* WORK ORDER *
Among the lines below, a stretch begins at the one with "Task: Open the address bar history dropdown" and ends at the one with "Task: Switch to the 属性 tab". Repeat that stretch exactly, ends included.

Segment Start: RECORDED DATA

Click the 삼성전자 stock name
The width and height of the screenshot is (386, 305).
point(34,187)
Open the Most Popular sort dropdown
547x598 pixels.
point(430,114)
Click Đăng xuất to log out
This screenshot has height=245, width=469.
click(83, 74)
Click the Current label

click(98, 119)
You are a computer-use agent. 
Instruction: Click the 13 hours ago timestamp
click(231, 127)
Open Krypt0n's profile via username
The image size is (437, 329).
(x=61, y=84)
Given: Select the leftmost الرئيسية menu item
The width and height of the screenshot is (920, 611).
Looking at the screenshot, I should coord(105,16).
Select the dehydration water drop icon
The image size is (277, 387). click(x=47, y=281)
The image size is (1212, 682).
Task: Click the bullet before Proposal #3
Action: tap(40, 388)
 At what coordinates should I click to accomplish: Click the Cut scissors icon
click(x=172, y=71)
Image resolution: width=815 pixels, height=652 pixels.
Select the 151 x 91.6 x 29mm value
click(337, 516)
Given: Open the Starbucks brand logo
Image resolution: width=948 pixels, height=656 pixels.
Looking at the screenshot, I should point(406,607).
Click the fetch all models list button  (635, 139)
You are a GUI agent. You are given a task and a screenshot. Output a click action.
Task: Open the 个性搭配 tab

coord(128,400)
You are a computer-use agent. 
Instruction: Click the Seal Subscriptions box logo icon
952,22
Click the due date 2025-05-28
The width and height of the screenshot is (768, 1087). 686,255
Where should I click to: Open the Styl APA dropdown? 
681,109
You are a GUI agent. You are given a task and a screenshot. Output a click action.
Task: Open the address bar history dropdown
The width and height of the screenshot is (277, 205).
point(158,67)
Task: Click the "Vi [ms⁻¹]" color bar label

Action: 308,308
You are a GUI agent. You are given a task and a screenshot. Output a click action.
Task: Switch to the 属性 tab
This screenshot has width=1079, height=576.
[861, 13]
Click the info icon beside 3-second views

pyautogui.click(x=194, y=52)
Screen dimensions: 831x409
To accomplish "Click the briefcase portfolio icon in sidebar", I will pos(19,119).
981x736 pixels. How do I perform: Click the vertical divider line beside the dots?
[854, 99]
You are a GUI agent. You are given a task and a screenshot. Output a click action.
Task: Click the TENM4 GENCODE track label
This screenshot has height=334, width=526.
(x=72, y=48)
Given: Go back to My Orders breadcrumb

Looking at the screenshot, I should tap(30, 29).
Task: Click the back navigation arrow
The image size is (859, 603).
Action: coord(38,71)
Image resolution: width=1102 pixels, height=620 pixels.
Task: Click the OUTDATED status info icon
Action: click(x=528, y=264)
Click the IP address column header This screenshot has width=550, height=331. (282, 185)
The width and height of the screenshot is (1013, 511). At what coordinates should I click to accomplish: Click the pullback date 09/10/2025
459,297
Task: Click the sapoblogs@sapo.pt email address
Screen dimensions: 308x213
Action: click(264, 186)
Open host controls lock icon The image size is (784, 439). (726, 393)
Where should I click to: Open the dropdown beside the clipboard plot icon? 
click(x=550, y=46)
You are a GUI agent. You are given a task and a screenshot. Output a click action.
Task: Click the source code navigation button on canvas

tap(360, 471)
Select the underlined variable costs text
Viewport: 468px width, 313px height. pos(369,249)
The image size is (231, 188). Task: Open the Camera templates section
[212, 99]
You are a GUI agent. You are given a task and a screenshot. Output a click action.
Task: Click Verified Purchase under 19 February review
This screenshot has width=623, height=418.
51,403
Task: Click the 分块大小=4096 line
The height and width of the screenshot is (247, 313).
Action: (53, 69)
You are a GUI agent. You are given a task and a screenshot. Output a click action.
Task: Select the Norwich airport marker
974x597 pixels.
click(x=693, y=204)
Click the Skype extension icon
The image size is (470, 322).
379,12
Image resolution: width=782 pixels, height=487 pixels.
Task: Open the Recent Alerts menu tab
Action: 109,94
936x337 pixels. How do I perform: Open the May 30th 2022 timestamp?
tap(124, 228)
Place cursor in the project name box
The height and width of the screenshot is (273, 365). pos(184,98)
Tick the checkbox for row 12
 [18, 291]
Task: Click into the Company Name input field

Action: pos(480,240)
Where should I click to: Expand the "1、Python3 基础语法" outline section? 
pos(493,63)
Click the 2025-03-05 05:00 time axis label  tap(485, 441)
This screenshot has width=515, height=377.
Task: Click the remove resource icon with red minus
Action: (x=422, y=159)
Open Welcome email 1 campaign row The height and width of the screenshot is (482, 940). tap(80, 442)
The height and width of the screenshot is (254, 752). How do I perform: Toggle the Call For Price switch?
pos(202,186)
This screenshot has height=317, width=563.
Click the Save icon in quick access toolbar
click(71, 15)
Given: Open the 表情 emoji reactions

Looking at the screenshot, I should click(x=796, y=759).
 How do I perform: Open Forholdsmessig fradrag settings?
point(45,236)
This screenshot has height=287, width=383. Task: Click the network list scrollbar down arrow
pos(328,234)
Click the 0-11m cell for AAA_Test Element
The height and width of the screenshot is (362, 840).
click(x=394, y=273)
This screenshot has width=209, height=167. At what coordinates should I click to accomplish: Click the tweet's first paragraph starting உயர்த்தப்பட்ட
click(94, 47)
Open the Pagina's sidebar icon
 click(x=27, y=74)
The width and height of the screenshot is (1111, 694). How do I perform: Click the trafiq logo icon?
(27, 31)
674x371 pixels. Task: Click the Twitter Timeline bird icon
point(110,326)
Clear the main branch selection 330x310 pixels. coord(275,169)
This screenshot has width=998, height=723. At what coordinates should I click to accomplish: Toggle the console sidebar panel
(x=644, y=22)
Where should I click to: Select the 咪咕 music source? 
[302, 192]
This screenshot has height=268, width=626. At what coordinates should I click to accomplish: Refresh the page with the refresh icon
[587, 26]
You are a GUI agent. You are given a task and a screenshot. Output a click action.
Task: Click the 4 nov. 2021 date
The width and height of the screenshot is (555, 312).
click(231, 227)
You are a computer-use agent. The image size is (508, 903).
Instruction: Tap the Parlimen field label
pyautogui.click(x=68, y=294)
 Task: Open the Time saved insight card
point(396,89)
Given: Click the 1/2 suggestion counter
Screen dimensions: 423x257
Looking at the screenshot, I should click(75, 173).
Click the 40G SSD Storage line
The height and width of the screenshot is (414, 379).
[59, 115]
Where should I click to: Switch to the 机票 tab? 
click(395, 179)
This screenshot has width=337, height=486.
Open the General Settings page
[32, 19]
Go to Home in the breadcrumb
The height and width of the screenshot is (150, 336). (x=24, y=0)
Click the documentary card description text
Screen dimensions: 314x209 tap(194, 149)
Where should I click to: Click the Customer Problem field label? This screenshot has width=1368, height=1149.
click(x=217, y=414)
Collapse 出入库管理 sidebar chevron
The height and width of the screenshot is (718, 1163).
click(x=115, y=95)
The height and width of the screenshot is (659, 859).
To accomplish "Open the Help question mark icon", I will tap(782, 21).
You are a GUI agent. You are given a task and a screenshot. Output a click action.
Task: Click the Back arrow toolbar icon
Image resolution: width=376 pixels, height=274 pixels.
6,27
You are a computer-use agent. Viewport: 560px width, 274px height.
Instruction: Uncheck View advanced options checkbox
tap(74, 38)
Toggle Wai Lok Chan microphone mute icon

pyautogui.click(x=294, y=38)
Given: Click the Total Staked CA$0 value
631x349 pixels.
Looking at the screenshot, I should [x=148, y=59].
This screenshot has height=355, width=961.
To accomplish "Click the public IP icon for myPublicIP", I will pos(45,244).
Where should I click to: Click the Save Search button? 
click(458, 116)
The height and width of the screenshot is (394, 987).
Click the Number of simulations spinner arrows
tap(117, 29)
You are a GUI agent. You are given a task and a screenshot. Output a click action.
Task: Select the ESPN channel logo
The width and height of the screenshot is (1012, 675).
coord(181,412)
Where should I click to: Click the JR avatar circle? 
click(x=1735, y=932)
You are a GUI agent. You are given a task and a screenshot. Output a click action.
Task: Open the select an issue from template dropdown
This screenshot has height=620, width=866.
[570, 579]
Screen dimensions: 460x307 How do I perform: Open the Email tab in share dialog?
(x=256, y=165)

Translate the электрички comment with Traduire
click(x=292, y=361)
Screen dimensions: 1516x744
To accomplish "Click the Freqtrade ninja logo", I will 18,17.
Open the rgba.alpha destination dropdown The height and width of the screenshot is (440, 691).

Segment End: RECORDED DATA

* TASK RESULT *
Task: Open the address bar history dropdown
The width and height of the screenshot is (277, 205).
point(158,67)
Task: Click the "Vi [ms⁻¹]" color bar label

Action: 308,308
You are a GUI agent. You are given a task and a screenshot. Output a click action.
Task: Switch to the 属性 tab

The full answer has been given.